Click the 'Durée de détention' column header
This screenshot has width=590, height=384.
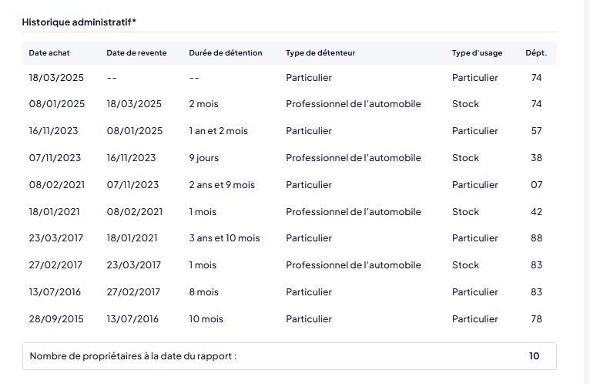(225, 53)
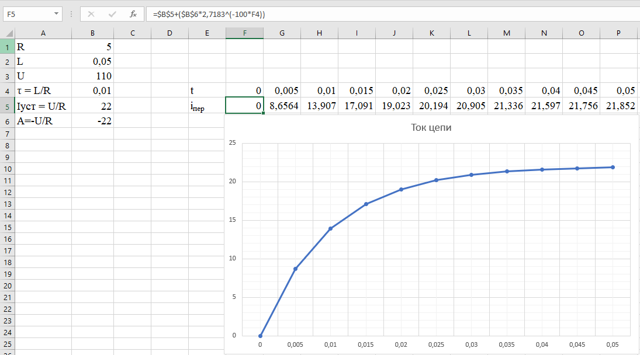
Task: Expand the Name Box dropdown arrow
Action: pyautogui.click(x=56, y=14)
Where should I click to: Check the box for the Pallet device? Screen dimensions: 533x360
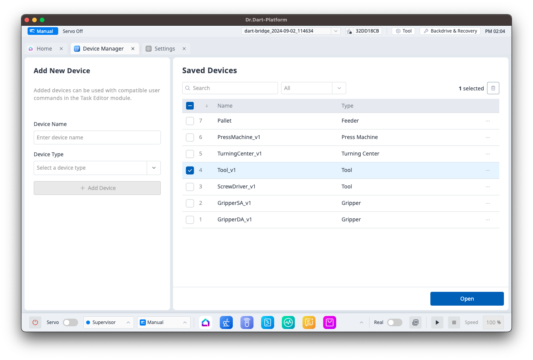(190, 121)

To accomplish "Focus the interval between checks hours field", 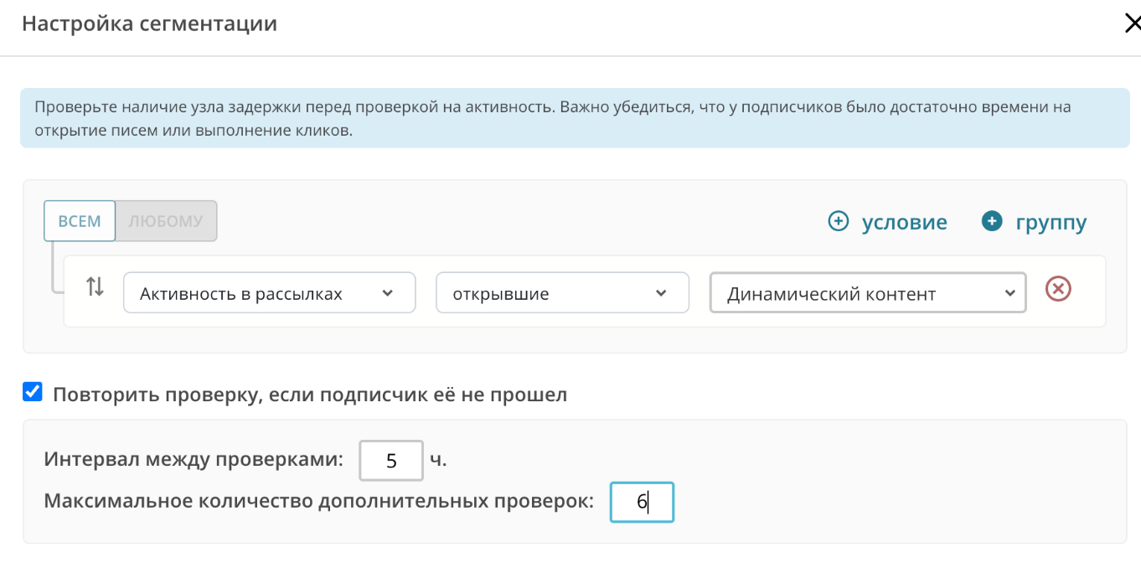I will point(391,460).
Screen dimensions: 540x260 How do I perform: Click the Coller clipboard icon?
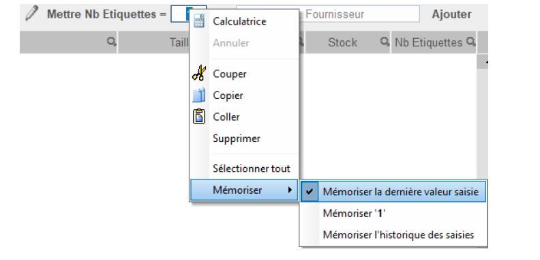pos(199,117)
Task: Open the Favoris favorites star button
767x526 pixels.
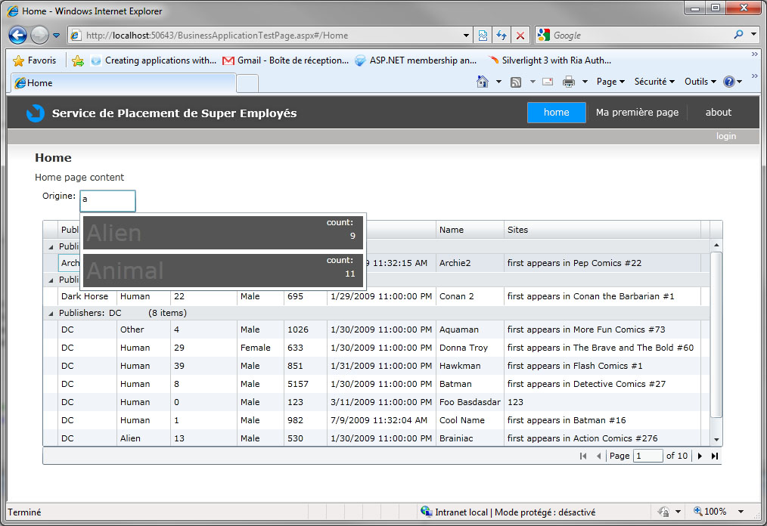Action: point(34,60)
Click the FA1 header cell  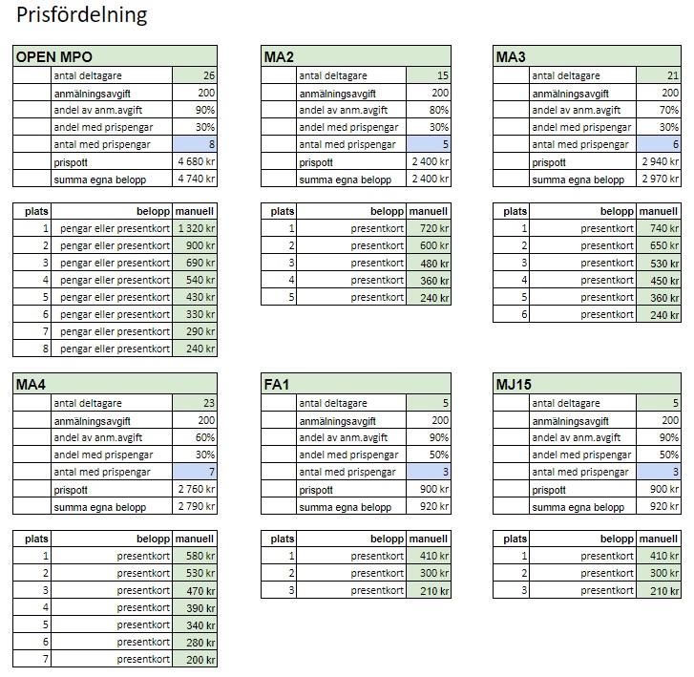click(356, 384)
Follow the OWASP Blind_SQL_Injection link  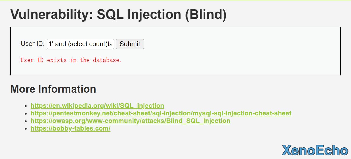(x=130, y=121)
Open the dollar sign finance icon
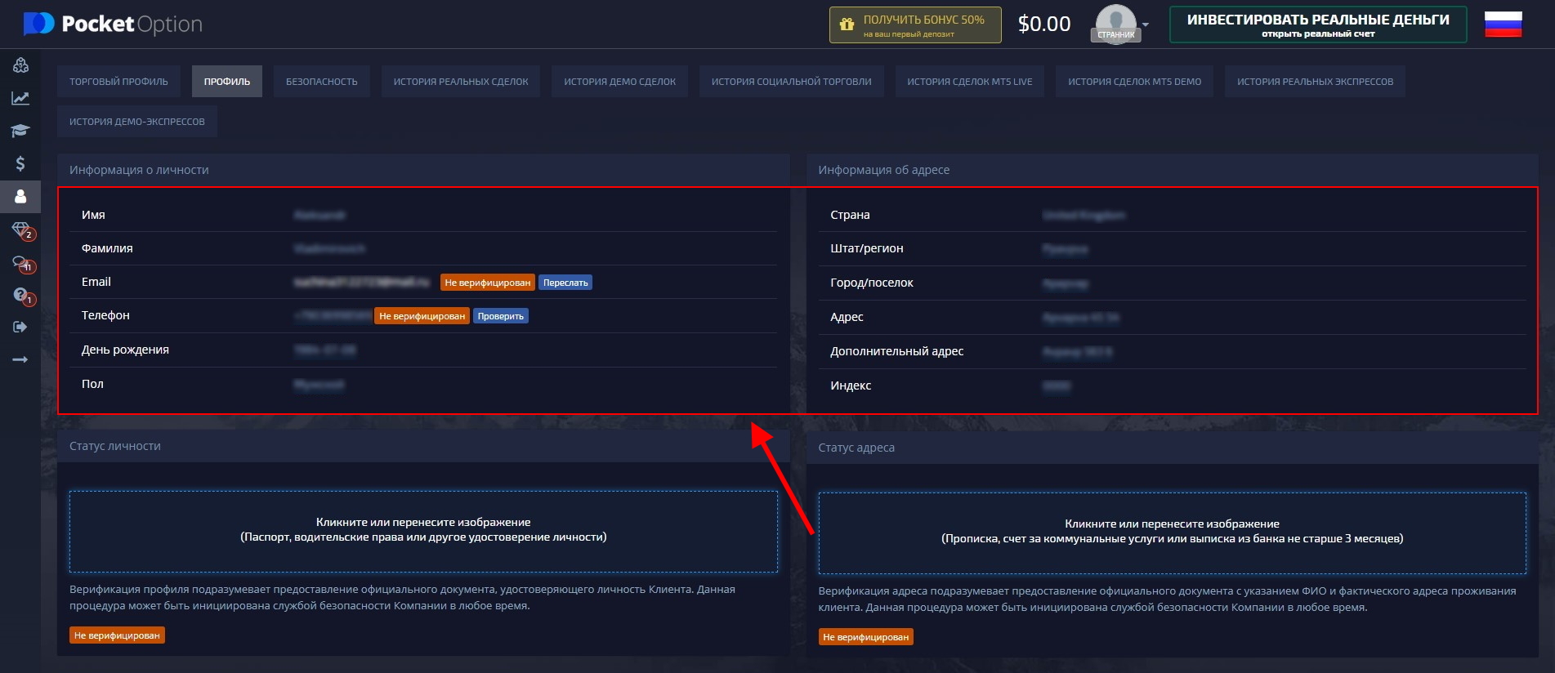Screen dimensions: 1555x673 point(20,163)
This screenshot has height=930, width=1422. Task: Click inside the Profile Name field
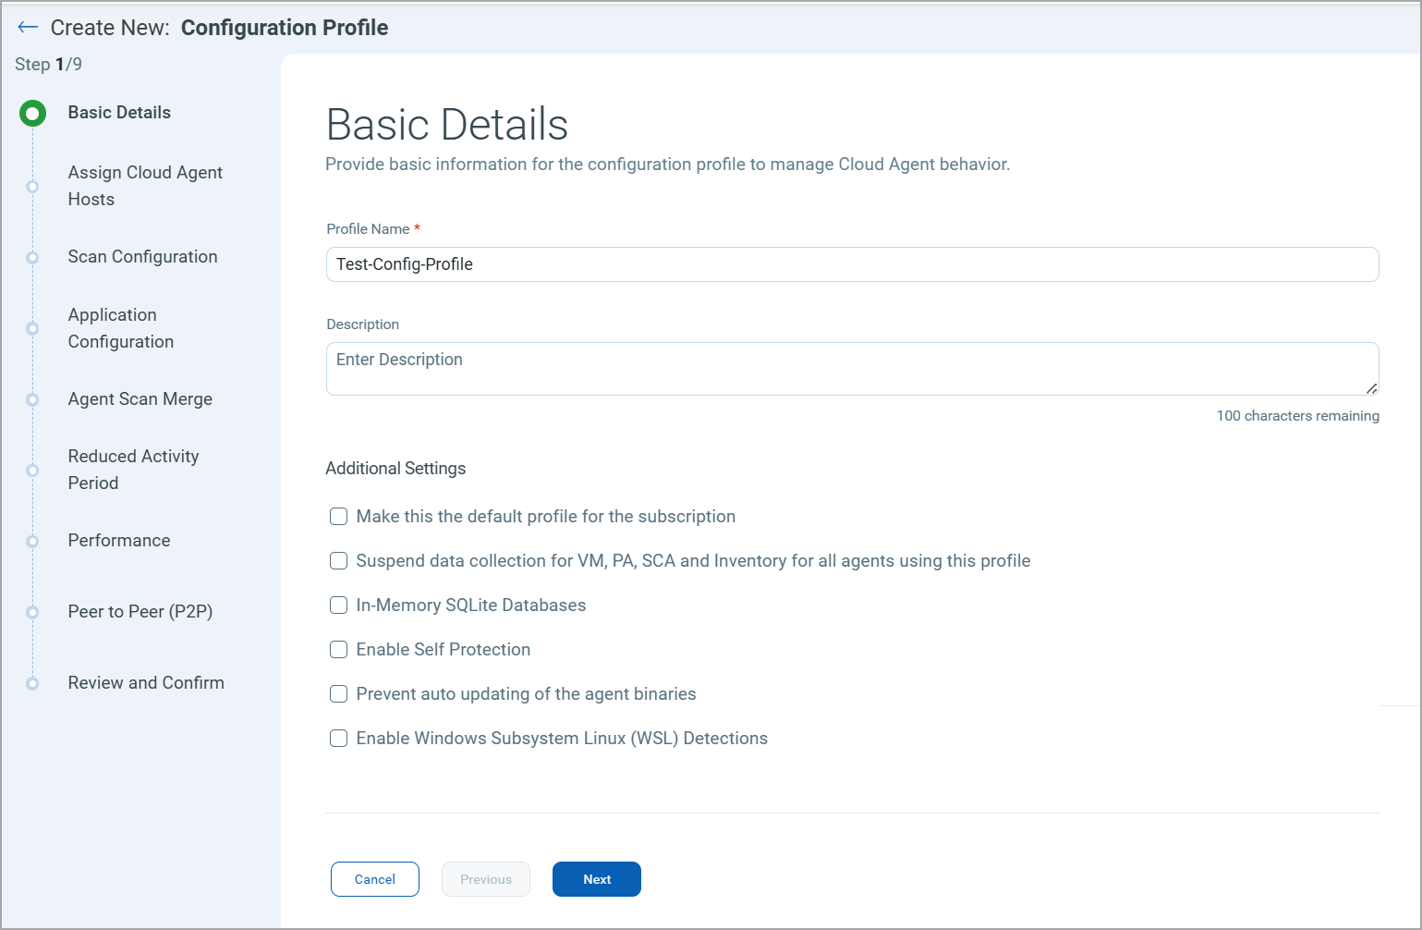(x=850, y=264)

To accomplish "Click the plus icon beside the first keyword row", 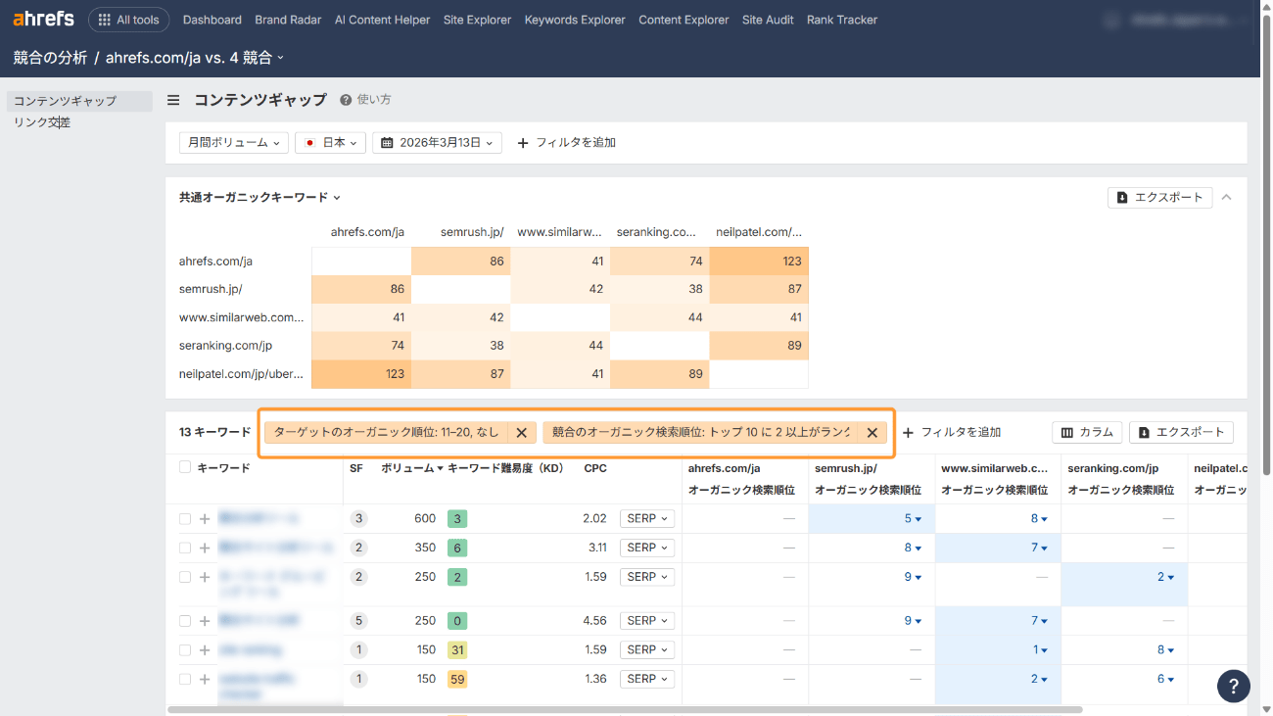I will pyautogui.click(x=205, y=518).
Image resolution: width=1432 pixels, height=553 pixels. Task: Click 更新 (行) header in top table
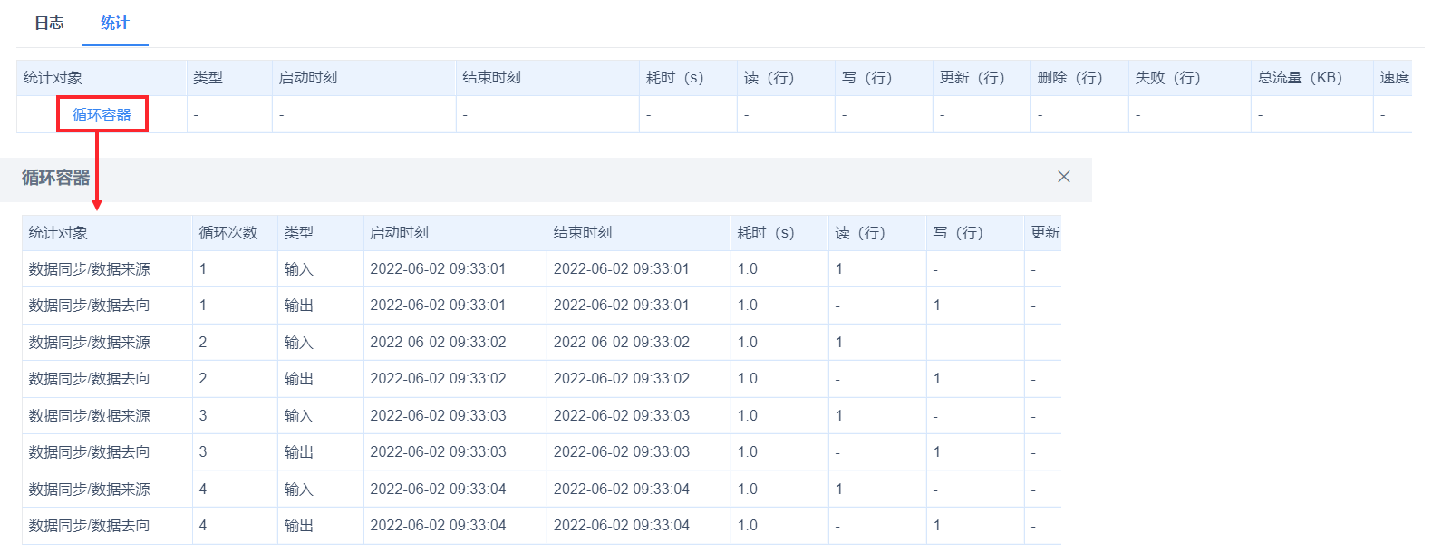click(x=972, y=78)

→ Instructions to follow
All that the answer may contain is the exact text of the lines from the one with "Image resolution: width=1432" through the last line of the material, pictures excluded.

→ Completed task
Image resolution: width=1432 pixels, height=553 pixels. Task: Click 更新 (行) header in top table
click(x=972, y=78)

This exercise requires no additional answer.